Non, la situation des élèves en situation de handicap n’est pas réglée, et la transition vers l’école inclusive se passe mal et rencontre des obstacles majeurs. Les quelques situations où des enseignants manifestent des refus injustifiés d’accueil des enfants en situation de handicap ne peuvent pas servir d’alibi aux effets désastreux d’une politique qui restreint des moyens pour les services spécialisés sans pour autant transférer l’équivalent de ces moyens dans une véritable politique inclusive. L’école inclusive reste un principe politique et éthique juste, ayant l’ambition de faire participer et partager la vie scolaire, des apprentissages à la vie sociale, à tous pour produire du « commun », de reconnaitre à tous les enfants les mêmes droits tout en reconnaissant des différences et des singularités.

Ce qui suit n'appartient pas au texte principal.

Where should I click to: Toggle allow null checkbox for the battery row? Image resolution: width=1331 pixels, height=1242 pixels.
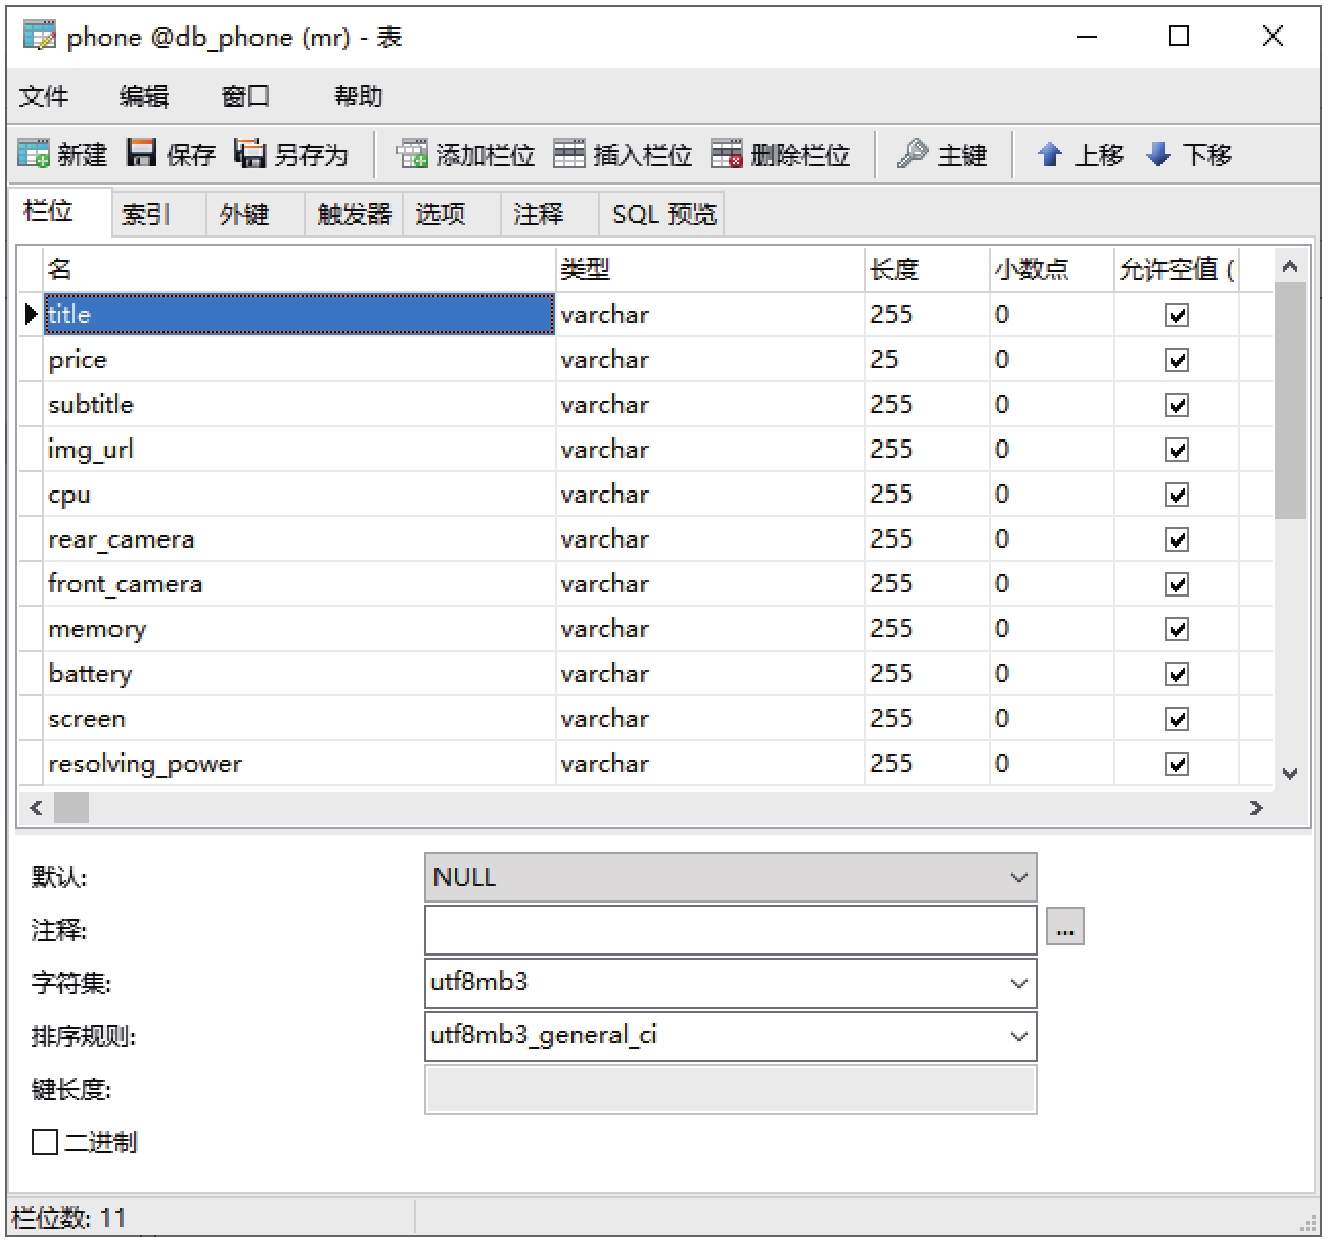click(x=1177, y=674)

Mais cette école devient injuste dès lors que l’absence ou l’insuffisance de moyens condamnent les élèves à ne pas pouvoir y avoir une place satisfaisante pour exercer leurs rôles d’enfant et d’élève.
Il ne faut pas pour autant croire que les acteurs (associations, parents, professionnels) qui déplorent aujourd’hui ces listes d’attente en établissements ou services spécialisés, et en conséquence revendiquent l’augmentation du nombre de places spécialisées, se positionnent comme de fervents défenseurs d’anciens modèles de « prise en charge ». Mais ils peuvent considérer qu’en l’état actuel des choses, l’école ne met pas en place convenablement les moyens d’accueillir ces élèves : manque d’Unités d’enseignement externalisées et difficulté à les mettre en place de manière satisfaisante ; classes surchargées qui font obstacle à la présence d’enfants en situation de handicap ; formations au rabais (voire absence de formation) qui servent de prétexte à ne pas accueillir ou à ne rien faire avec un élève en situation de handicap ; conditions de travail dégradées pour de nombreux AESH (même si leur statut a été quelque peu amélioré) ; demandes de parents ignorées (malgré le numéro de téléphone miracle de réception de dysfonctionnement de la scolarisation), etc…
On peut comprendre que dans ces conditions de risque pour leur enfant, de nombreuses familles se méfient de l’inclusion, et choisissent, malgré elles et en contradiction avec leurs convictions et leurs souhaits, des orientations vers des dispositifs médico-sociaux, qui sont parfois aujourd’hui les seuls garants d’une scolarisation satisfaisante. L’inclusion par défaut, lorsque l’enfant est mis dans une classe, parce qu’il n’y a pas de place dans l’établissement spécialisé, est une situation de maltraitance d’enfant laissé sans éducation : dans ces conditions, l’école est véritablement maltraitante. Et pourtant, il y a une certaine honte à signaler que des jeunes attendent aux portes des établissements spécialisés et à réclamer des créations de places, tant le modèle inclusif constitue aujourd’hui le seul paradigme pensable. Pas seulement par un effet de mode, mais parce que les représentations ont évolué et que se sont affirmés de manière claire les droits des personnes handicapées à participer aux différents aspects de la vie de tous. Mais ce paradigme, éthiquement le plus juste et le plus adéquat, ne répond malheureusement pas à des conditions minimales satisfaisantes d’accueil et de scolarisation des élèves en situation de handicap. L’école est loin d’être inclusive, et faute d’un minimum vital de scolarisation satisfaisante, ce sont les institutions spécialisées qui constituent, comme par défaut et comme auparavant, des solutions transitoires pour certains élèves, en attendant des conditions meilleures dans l’organisation de l’école. Se satisfaire à bon compte de la situation actuelle, c’est aussi s’aveugler sur des réponses et des changements nécessaires à une école véritablement inclusive.